──────── Passage to read ────────
Intimate couples tend to share everything with each other—and that can include addictions. It isn't unusual for both partners in a relationship to struggle with addiction together. If that's the situation that you and your romantic partner are in, you may both find that it's easier to kick your addiction when you kick it together. Here are some of the benefits of going through substance abuse treatment as a couple.
1.) You'll both quit using at the same time.
When only one member of a couple goes into rehab or starts addiction counseling, it can make it very hard for the recovering partner to avoid temptation. If your partner still has drugs on hand, the temptation to relapse can be very strong—and easy access to drugs makes it even more difficult to resist.
2.) You can both learn to avoid behavior that enables the other's drug addiction.
Many people think that couples who share an addiction aren't really concerned with each other's welfare—but studies indicate that the opposite is often true. Unfortunately, couples that are both addicted show their concern for each other by helping each other avoid painful withdrawal symptoms and procure their drugs of choice. Researchers have even found that women in happy relationships find it harder to leave substance abuse behind—probably out of fear that they would lose their otherwise-worthwhile relationship.
3.) You can learn new ways to interact and reinforce intimacy with your partner.
Your substance abuse and your relationship with your partner may be heavily intertwined for a number of reasons:
- you or your partner may have emotional issues that prevent displays of affection unless intoxicated or high
- one or both of you may not be living up to your domestic responsibilities in the relationship, neglecting your job, home, or children
- you may have both lost track of the things that you used to enjoy doing together aside from drugs or drinking
Going through substance abuse counseling together can help you address issues related to the expression of intimacy between you and start developing new methods of interacting and enjoying your relationship without drugs or alcohol.
──────── Extracted records ────────
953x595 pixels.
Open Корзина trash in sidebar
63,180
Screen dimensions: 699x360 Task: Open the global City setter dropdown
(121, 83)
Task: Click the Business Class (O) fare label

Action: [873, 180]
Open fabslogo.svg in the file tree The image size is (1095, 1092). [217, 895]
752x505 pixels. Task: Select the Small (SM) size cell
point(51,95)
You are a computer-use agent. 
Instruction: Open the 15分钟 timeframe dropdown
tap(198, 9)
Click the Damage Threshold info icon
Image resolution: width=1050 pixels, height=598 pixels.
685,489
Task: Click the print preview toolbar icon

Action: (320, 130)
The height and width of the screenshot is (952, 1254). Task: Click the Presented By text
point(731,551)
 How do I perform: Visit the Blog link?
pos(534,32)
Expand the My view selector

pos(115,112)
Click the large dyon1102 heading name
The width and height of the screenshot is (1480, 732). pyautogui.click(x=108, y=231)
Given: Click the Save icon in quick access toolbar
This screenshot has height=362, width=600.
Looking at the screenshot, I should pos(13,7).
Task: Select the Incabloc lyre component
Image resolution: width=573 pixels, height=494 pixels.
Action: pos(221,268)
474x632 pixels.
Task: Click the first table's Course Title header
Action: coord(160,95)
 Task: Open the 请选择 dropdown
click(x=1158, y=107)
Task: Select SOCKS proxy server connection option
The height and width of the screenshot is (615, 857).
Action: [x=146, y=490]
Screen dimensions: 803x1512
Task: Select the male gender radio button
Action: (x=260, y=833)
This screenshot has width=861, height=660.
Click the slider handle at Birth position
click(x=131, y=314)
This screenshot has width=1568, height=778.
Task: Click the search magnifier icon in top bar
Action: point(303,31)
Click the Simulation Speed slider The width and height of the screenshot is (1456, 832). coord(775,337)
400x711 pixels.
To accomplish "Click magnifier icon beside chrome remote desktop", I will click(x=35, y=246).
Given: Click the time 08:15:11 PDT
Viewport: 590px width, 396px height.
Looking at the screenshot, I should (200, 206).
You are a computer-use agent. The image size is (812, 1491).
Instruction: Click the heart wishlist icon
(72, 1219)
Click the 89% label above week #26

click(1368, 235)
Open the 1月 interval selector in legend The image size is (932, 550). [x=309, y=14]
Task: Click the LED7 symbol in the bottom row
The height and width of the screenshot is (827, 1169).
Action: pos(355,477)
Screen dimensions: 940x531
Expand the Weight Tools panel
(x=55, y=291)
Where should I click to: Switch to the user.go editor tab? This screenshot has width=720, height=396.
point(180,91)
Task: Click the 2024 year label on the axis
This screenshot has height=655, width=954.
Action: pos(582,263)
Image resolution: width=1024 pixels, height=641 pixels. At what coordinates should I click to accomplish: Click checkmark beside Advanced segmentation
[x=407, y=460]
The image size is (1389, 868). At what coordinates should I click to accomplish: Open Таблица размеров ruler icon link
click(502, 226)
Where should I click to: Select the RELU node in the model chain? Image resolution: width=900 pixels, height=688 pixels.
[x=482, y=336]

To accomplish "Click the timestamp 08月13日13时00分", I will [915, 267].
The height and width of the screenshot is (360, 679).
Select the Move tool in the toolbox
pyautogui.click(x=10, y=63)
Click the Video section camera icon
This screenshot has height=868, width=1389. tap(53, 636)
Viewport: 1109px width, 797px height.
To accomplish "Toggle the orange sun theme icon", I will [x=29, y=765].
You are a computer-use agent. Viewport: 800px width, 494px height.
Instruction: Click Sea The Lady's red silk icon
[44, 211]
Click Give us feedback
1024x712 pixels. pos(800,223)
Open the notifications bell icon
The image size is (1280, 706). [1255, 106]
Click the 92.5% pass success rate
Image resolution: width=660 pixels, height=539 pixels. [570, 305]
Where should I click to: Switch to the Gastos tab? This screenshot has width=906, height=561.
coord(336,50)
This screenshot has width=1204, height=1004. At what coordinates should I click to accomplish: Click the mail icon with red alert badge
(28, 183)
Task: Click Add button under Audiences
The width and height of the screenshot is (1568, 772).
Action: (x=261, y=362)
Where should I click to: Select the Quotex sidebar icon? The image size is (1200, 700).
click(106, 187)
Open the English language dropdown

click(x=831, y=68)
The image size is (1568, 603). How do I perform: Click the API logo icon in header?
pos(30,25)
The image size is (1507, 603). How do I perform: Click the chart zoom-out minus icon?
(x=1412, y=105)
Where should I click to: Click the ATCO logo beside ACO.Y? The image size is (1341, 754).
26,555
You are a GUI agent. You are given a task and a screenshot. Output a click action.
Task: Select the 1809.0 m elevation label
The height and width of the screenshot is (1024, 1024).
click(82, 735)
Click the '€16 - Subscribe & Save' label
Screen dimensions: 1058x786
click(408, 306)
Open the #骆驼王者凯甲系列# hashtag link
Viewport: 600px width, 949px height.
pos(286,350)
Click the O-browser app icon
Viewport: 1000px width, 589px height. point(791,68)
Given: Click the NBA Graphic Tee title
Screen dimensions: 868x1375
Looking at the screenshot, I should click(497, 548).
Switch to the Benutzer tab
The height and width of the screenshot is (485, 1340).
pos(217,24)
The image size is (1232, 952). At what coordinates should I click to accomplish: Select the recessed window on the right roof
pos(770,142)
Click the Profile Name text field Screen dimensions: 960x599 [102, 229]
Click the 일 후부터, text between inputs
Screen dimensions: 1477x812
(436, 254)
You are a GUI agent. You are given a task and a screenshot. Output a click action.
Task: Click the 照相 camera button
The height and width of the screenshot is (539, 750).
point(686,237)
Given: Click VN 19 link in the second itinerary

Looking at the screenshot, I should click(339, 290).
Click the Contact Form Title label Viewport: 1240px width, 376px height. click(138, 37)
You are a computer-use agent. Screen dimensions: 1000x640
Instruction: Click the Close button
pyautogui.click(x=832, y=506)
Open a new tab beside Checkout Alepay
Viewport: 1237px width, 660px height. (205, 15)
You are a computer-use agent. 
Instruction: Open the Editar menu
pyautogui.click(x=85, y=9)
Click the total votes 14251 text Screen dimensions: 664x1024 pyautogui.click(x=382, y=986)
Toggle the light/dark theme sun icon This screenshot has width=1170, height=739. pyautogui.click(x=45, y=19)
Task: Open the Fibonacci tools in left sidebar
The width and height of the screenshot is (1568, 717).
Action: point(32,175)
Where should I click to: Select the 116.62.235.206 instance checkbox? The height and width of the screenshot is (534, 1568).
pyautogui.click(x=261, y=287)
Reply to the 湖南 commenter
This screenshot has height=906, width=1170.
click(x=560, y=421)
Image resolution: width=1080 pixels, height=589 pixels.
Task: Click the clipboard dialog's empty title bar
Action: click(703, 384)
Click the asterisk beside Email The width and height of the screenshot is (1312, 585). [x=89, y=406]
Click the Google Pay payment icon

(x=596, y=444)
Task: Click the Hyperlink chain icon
────────
● Questions on the material
[A] From the article on couples getting addiction treatment together, extract the stretch from "When only one" through "difficult to resist.".
[B] Please extend the article on couples getting addiction treatment together, picking up after its final sentence.

● Responses per task
[A]
When only one member of a couple goes into rehab or starts addiction counseling, it can make it very hard for the recovering partner to avoid temptation. If your partner still has drugs on hand, the temptation to relapse can be very strong—and easy access to drugs makes it even more difficult to resist.

[B]
4.) You can maintain a united front after rehab with others.
One of the hardest things anyone faces after substance abuse treatment is that they often have to disassociate themselves from friends and relatives who are also substance abusers—while simultaneously trying to forge new relationships with people who aren't or rebuild relationships with those that they've alienated. If only one of you is distancing yourself from destructive relationships, it may be difficult for either of you to do so. Similarly, it may be difficult for you to find healthy friendships and relationships if your partner is still on a self-destructive path.
If you love your partner and you want to build a better relationship—without the specter of addiction hanging over your heads and controlling the path of your relationship—consider looking for a place that will treat you together.